What to produce>
Look below for the line containing "You are a GUI", then write out that line and every line after it to the end, exactly, minus the pictures.

---------- Records provided

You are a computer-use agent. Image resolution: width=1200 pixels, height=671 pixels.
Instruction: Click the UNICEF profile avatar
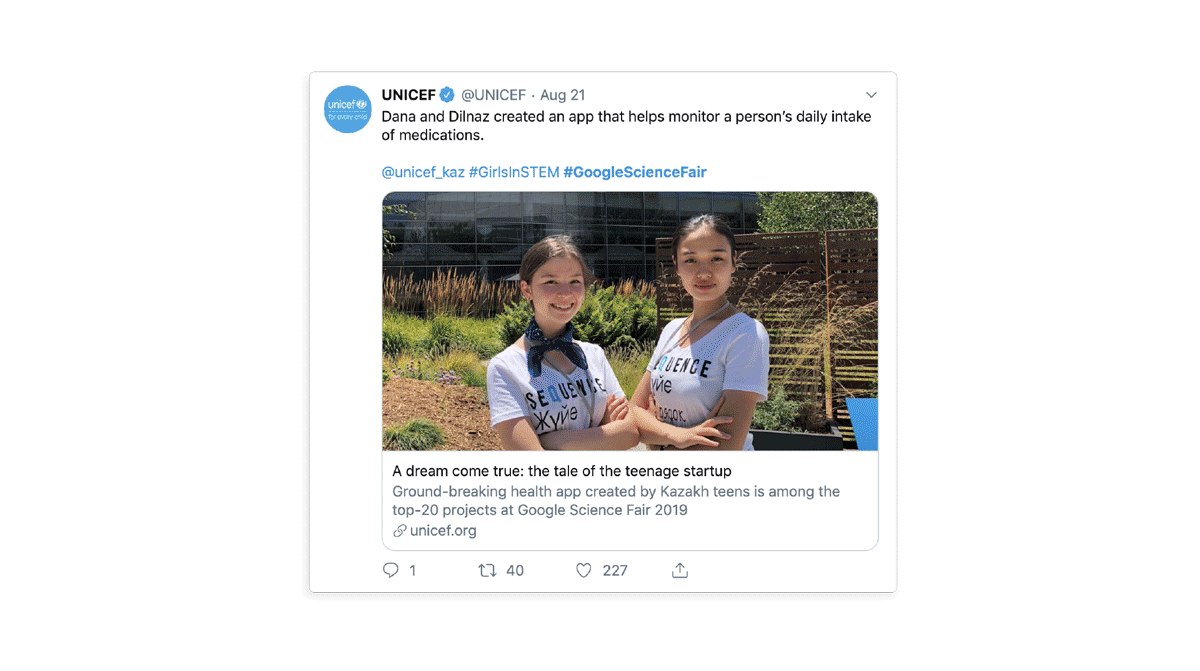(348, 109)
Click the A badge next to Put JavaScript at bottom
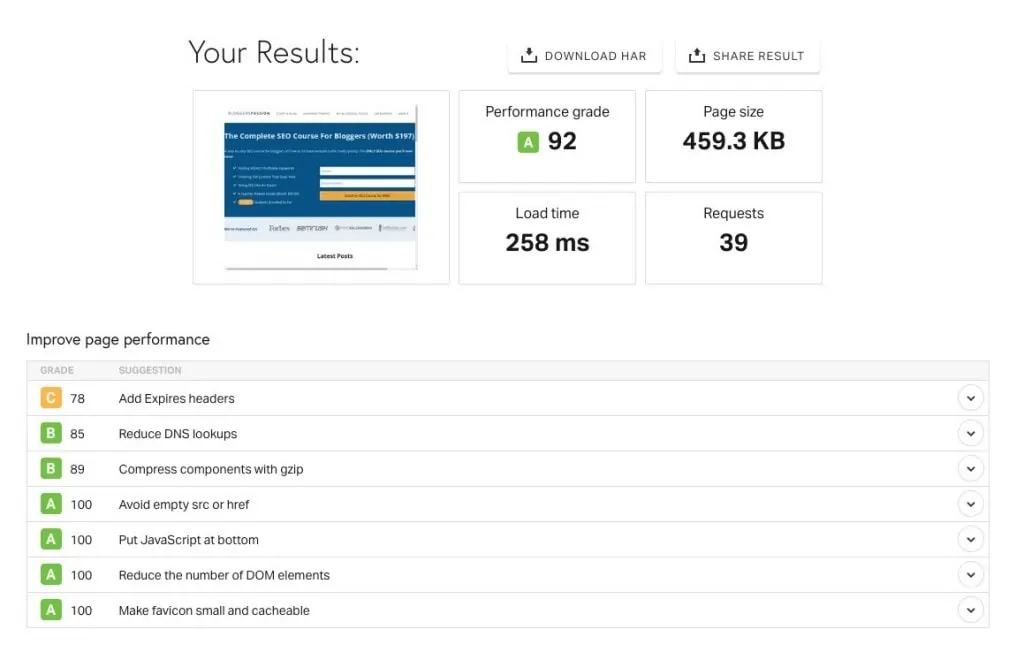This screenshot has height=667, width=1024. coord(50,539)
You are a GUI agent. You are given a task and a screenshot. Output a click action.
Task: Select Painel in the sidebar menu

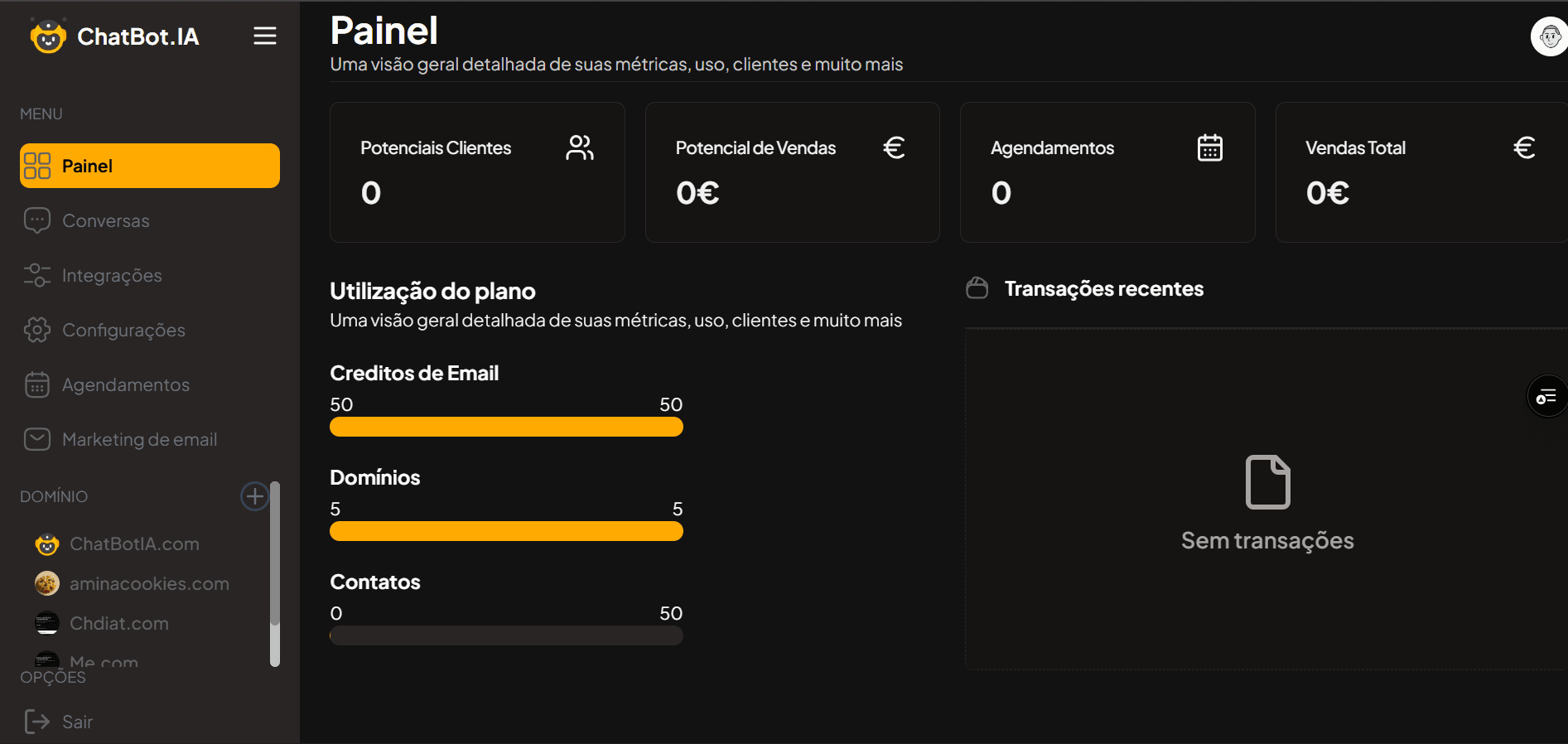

--------------------

Response to this task>
You are a GUI agent. You are given a task and a screenshot. Output a click action.
Task: Select Painel in the sidebar menu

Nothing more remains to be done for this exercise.